Iowa patients have the right to request a complete itemized bill at no charge, the right to apply for charity care at any nonprofit hospital, and federal protections under the No Surprises Act against unexpected out-of-network charges for emergency and many scheduled services. If a bill goes to collections, the Fair Debt Collection Practices Act gives you the right to request written validation of the debt and dispute it within 30 days. Iowa's Attorney General and Insurance Division both have complaint processes that can compel hospitals and insurers to formally respond to billing concerns. You cannot be sued for a medical debt in Iowa without the collector first validating the debt if you've requested it in writing.
Yes. Even after a bill has been sent to a third-party collection agency, you retain the right to negotiate the balance, request debt validation, and dispute any inaccurate charges. Collection agencies typically purchase medical debt for a fraction of the face value, which gives them room to settle for less than the full amount.
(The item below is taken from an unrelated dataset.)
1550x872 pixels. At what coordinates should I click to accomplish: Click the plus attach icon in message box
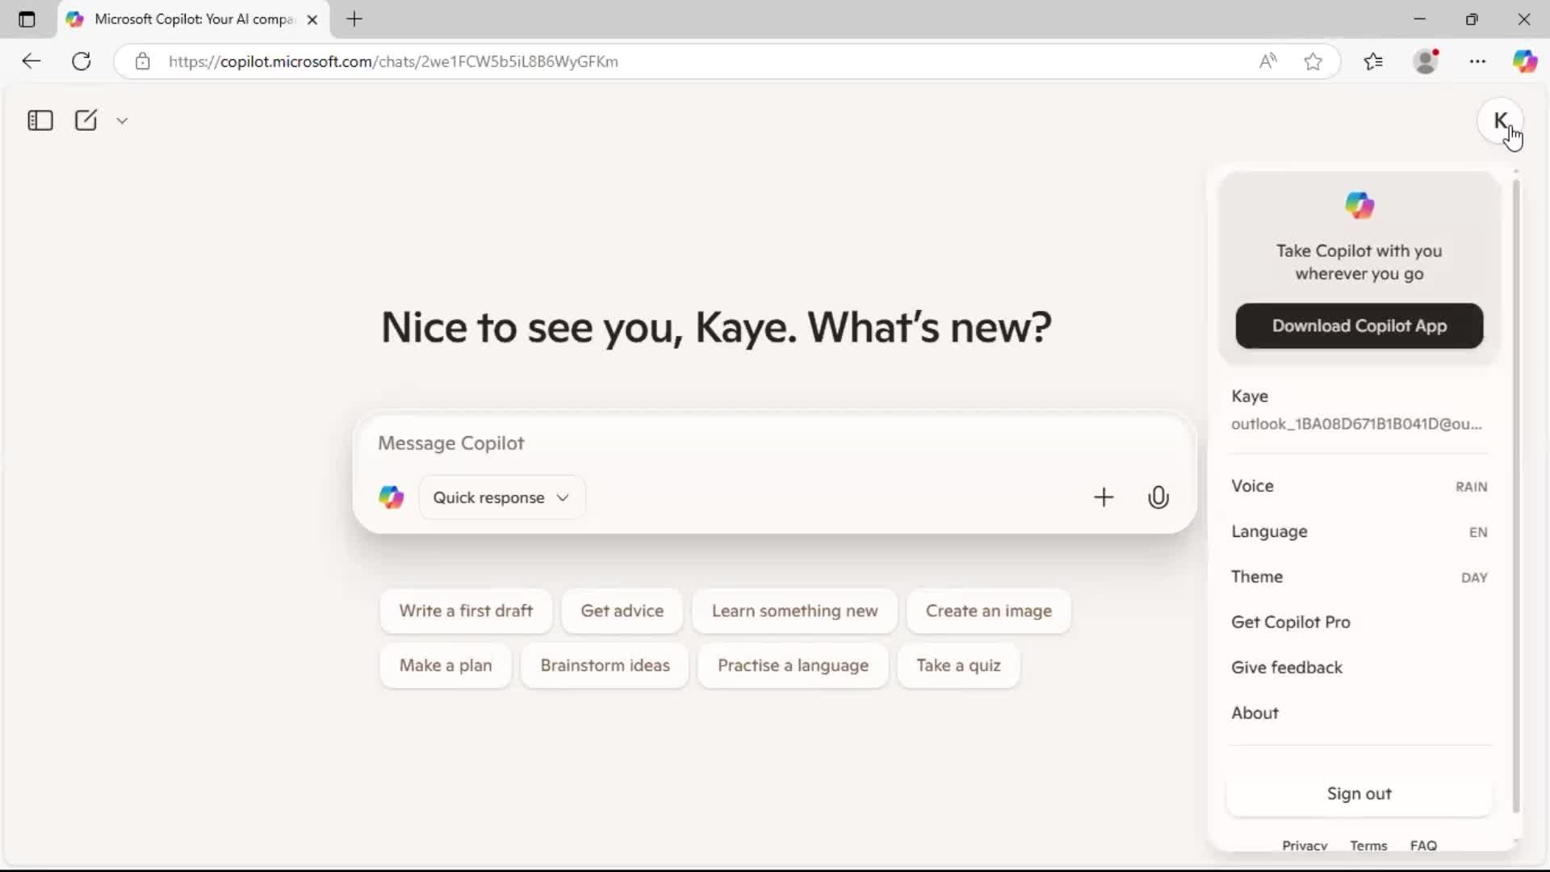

Before making any payment or agreement, request full written validation of the debt, confirm the original itemized bill is accurate, and get any settlement offer in writing before paying. Paying a collector without documentation can make it harder to dispute remaining balances later.
There is no single deadline for disputing a hospital bill, but acting quickly is always in your favor. If the bill has been sent to a collection agency, you have 30 days from first written contact to request debt validation under the FDCPA — after that window, your dispute rights under that law are more limited (though not eliminated). For insurance-related disputes, your insurer's appeal deadlines typically range from 30 to 180 days from the denial notice, so check your EOB carefully. Iowa's statute of limitations on written contracts — which typically governs hospital bills — is five years, meaning a hospital or collector can sue you for up to five years after the debt became due.